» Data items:
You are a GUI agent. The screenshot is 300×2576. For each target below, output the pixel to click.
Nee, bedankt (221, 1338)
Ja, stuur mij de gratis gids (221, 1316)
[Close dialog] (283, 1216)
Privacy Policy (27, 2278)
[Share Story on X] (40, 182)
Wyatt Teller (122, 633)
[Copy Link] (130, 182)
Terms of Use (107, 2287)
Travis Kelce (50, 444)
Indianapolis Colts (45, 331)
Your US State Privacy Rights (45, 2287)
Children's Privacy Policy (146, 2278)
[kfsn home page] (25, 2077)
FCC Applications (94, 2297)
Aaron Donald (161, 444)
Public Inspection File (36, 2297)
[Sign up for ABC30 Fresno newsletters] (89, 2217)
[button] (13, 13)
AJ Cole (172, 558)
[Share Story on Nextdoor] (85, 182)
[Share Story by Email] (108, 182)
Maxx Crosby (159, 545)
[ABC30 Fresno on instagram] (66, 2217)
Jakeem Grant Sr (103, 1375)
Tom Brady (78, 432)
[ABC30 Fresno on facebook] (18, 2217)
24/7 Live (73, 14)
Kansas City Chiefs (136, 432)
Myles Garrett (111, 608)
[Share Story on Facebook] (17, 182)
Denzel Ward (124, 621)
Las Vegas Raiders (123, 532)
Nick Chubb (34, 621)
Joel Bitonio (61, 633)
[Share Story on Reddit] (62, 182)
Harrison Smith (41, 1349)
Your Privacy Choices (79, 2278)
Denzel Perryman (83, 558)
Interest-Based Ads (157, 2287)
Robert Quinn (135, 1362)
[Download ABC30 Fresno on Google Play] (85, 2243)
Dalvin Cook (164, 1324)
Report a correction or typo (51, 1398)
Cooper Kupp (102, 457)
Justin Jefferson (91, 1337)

» EXERCISE TASK: Recast these lines as a numbered list, skipping any blank lines, so that every one of the items is included.

» RESULT BELOW:
1. You are a GUI agent. The screenshot is 300×2576. For each target below, output the pixel to click.
2. Nee, bedankt (221, 1338)
3. Ja, stuur mij de gratis gids (221, 1316)
4. [Close dialog] (283, 1216)
5. Privacy Policy (27, 2278)
6. [Share Story on X] (40, 182)
7. Wyatt Teller (122, 633)
8. [Copy Link] (130, 182)
9. Terms of Use (107, 2287)
10. Travis Kelce (50, 444)
11. Indianapolis Colts (45, 331)
12. Your US State Privacy Rights (45, 2287)
13. Children's Privacy Policy (146, 2278)
14. [kfsn home page] (25, 2077)
15. FCC Applications (94, 2297)
16. Aaron Donald (161, 444)
17. Public Inspection File (36, 2297)
18. [Sign up for ABC30 Fresno newsletters] (89, 2217)
19. [button] (13, 13)
20. AJ Cole (172, 558)
21. [Share Story on Nextdoor] (85, 182)
22. [Share Story by Email] (108, 182)
23. Maxx Crosby (159, 545)
24. [ABC30 Fresno on instagram] (66, 2217)
25. Jakeem Grant Sr (103, 1375)
26. Tom Brady (78, 432)
27. [ABC30 Fresno on facebook] (18, 2217)
28. 24/7 Live (73, 14)
29. Kansas City Chiefs (136, 432)
30. Myles Garrett (111, 608)
31. [Share Story on Facebook] (17, 182)
32. Denzel Ward (124, 621)
33. Las Vegas Raiders (123, 532)
34. Nick Chubb (34, 621)
35. Joel Bitonio (61, 633)
36. [Share Story on Reddit] (62, 182)
37. Harrison Smith (41, 1349)
38. Your Privacy Choices (79, 2278)
39. Denzel Perryman (83, 558)
40. Interest-Based Ads (157, 2287)
41. Robert Quinn (135, 1362)
42. [Download ABC30 Fresno on Google Play] (85, 2243)
43. Dalvin Cook (164, 1324)
44. Report a correction or typo (51, 1398)
45. Cooper Kupp (102, 457)
46. Justin Jefferson (91, 1337)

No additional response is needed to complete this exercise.